For my use, a lightweight, easily detachable cover to protect the screen while it’s in my bag is absolutely perfect! Amazon was the only company making a detachable magnetic cover and sadly, it’s no longer available, most likely due to the many unfair reviews. The magnetic cover was one of my favorite things about the Oasis. My husband agrees that it’s a great cover and is bummed that he didn’t order one when he had a chance. 

It’s a quality product, but I do think the original price of $59 was too much. If they had only started with the $39 price, perhaps reviews wouldn’t have been so harsh.


----------



## kschles (Feb 10, 2011)

While I think the case isn't perfect, I agree that the reviews were more harsh than warranted. I like the lightness. The front cover stays closed. For those that like to read with the cover on, the back does come off too easily (this should be easily fixable. The Oasis 1 covers did not have this issue). The "We Want You to Know" note eventually posted by Amazon describing the cover as not very protective didn't help. Would be nice if Amazon re-thought the cover design and came out with a new product.


----------



## Ann in Arlington (Oct 27, 2008)

It is possible that some of the early covers shipped were faulty. And a lot of the dissatisfaction could be because of the relative cost -- for a $60 case, people want it to be just about perfect. 

And if they weren't holding as tightly as the original oasis covers, that would be seen by many who upgraded as a definite negative. Mainly for the inconvenience factor -- you're holding the thing and the cover comes off unexpectedly because the magnets aren't strong enough.

You can still get them from 3rd party sellers . . . the fact that they're not sold direct form Amazon tells me they're re-engineering them and may have an improved version available soon.


----------



## Atunah (Nov 20, 2008)

Yeah, I am glad I managed to get one while they still had them. Although I wish I had gotten it when they lowered the price for a while. For me there is no other option available with 3rd party covers. I must be able to remove the Oasis very easy and quick for reading and they can't do that. You have to pry them out of there. I do not read with the cover. 

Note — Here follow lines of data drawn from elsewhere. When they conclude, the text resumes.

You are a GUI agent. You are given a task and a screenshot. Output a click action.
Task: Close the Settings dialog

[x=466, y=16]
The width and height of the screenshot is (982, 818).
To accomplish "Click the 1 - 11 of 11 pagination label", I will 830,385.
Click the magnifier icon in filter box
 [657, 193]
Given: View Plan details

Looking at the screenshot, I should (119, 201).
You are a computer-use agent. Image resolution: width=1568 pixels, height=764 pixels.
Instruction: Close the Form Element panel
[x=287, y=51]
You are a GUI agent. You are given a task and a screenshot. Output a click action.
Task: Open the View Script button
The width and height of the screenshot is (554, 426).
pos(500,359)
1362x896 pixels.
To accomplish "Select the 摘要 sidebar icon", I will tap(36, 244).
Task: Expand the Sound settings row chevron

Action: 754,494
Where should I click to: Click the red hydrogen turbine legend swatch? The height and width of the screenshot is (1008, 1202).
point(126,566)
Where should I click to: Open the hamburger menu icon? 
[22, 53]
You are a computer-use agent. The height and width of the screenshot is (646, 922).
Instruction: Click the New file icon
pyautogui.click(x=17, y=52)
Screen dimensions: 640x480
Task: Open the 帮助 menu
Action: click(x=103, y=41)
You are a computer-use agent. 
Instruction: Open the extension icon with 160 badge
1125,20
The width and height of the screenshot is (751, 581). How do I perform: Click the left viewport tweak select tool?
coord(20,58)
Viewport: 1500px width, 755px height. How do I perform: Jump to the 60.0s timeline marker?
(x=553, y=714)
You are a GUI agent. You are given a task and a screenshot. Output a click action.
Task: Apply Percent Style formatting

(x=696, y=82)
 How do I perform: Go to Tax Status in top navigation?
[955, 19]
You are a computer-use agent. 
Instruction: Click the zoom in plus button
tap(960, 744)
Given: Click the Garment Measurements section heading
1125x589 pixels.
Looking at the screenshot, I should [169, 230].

Mine works fine overall, the magnets are not as strong as the Oasis1, but they also work differently. On that device the main part was where the pins where so it would get a good battery connection. I don't know where the magnet is on this cover. It feels like its all over evenly spread out. 

I think those of us that have used the Oasis1 had an easier time to adjust to that cover than those that never used the first one. Many of the Oasis2 customers skipped the first one and so they expected a cover like Amazon had for the Voyage and Paperwhite. A lot of the complaints were not just the magnets, they were complaining about not protecting that wedge of the device and of course the O1 was the same. 
And since I only put it in when its resting, that part never bothered me on the O1 or the O2. As long as I protect the screen I am all good. Even while it just sits. Never know what might drop on it. 

Its kind of a bad situation for Amazon to not even have a cover available for their current flagship device.


----------



## kschles (Feb 10, 2011)

The following was posted on mobileread forum on 11/12


"I just came from the Amazon bookstore. Rep told me that they are no longer allowed to sell the Oasis 2 covers because Amazon is fixing the magnet issues. Thought you guys would like to know."
__________________


----------



## TorontoSS (Jun 28, 2016)

Makes sense if they're going back and tweaking it a bit.  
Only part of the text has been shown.